One of the many memoirs drawing interest, and big a advance, at the Frankfurt Book Fair is by the mother of a famous, young literary star. Esther Safran Foer, mother of Jonathan Safran Foer, is drumming up interest from publishers around the world for I Want You to Know We're Still Here, a post-Holocaust memoir that Tim Duggan at Crown acquired in a North American rights deal.
The book, which Rafe Sagalyn at Sagalyn/ICM represents, was, as of Wednesday, at the center of a four-way auction in Italy with a Thursday deadline pending for offers from German publishers. After a sale for the book closed in Holland, offers had also come in from houses in Spain and Israel.
Foer's parents, who came to the U.S. in 1949, were the only members of her family to survive the Holocaust. (She spent her earliest years in one of Germany's displaced person camps, where numerous refugees and concentration camp survivors were sent immediately following World War II.) The book chronicles a shocking discovery—her mother's admission that her father had another family before the War and that Esther had a surviving half-sister—and the ensuing trip she takes to Ukraine to find out more about this long-lost sibling.

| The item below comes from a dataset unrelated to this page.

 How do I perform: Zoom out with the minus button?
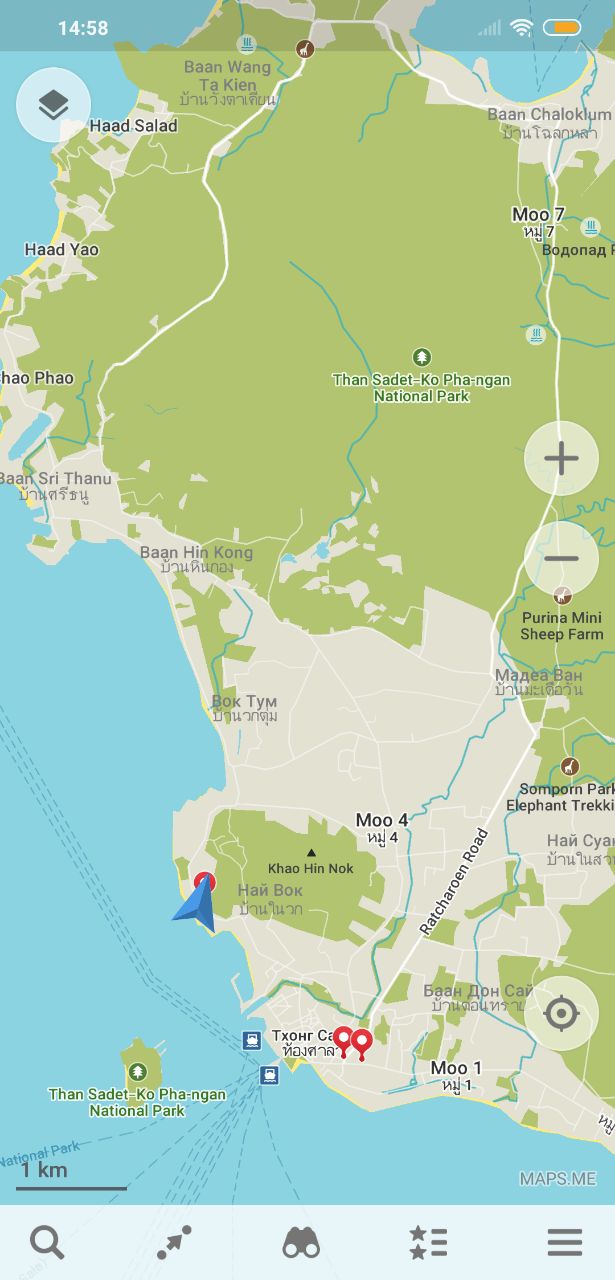(x=561, y=558)
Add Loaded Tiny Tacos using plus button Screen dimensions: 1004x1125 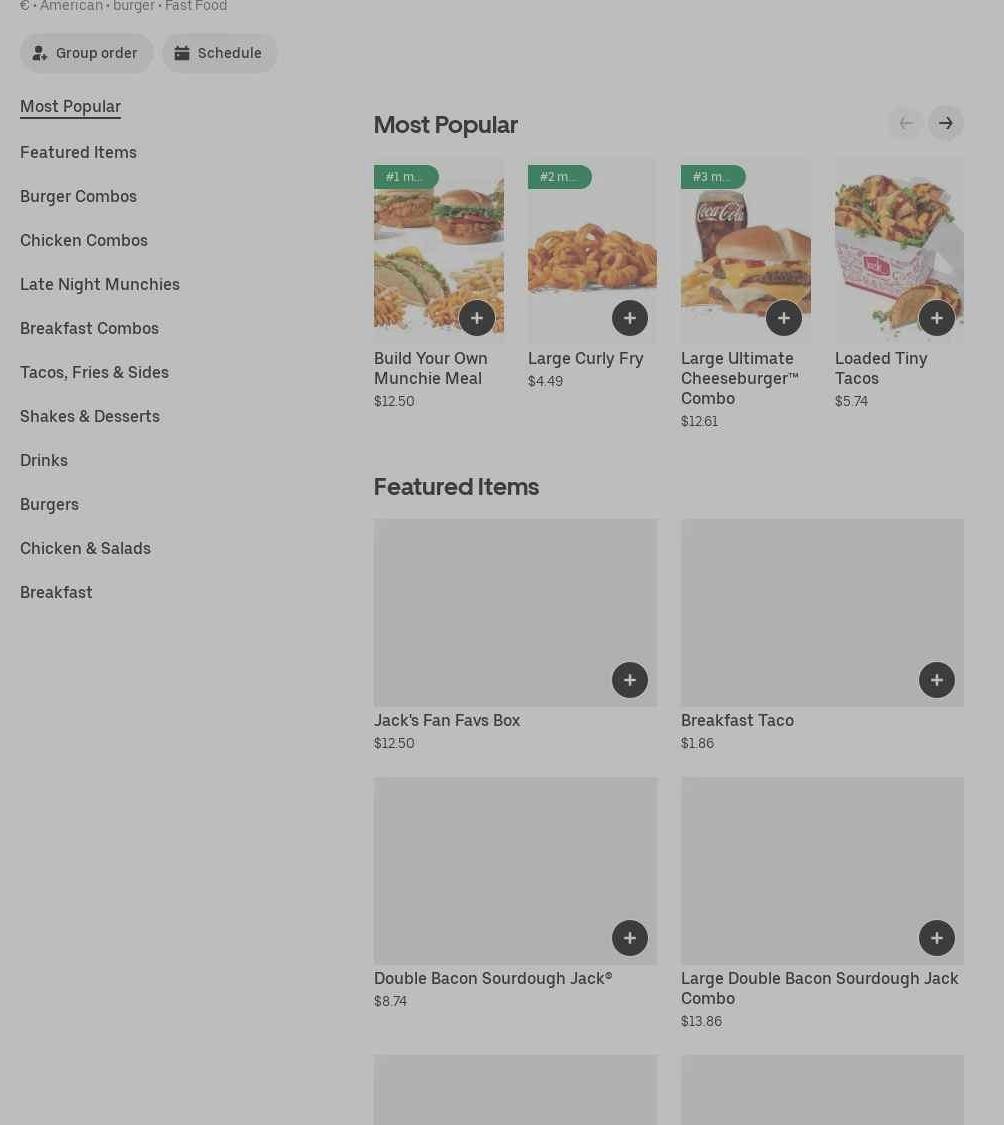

In a pitch letter about the book from Curtis Brown (which handles foreign rights for ICM/Sagalyn), it's explained that Jonathan's 2002 novel, Everything Illuminated, initially sparked memories about this secret family history, revealed to Esther by her mother before the book's release. CB wrote that "Everything Is Illuminated, based on the shetl where Esther’s father grew up, finally opened doors and gave her scraps of information about her sister’s life." The trip Esther then took, with her son Franklin, led them to "the family that cared for her sister" who she found out was called Asya Safran.
Speaking about the book, Esther Safran Foer said: "While this is my story and my parents’ story, each of my three sons, and now my six grandchildren, are important parts of this journey. We are four generations of survivors and survivors of survivors, storytellers and memory keepers. And we’re still here."
Foer is the former president of the public relations firm FM Strategic Communications and most recently served as the executive director of the synagogue Sixth & I. She's also worked extensively in politics; her first job in the field was in 1972, working on the presidential campaign for George McGovern.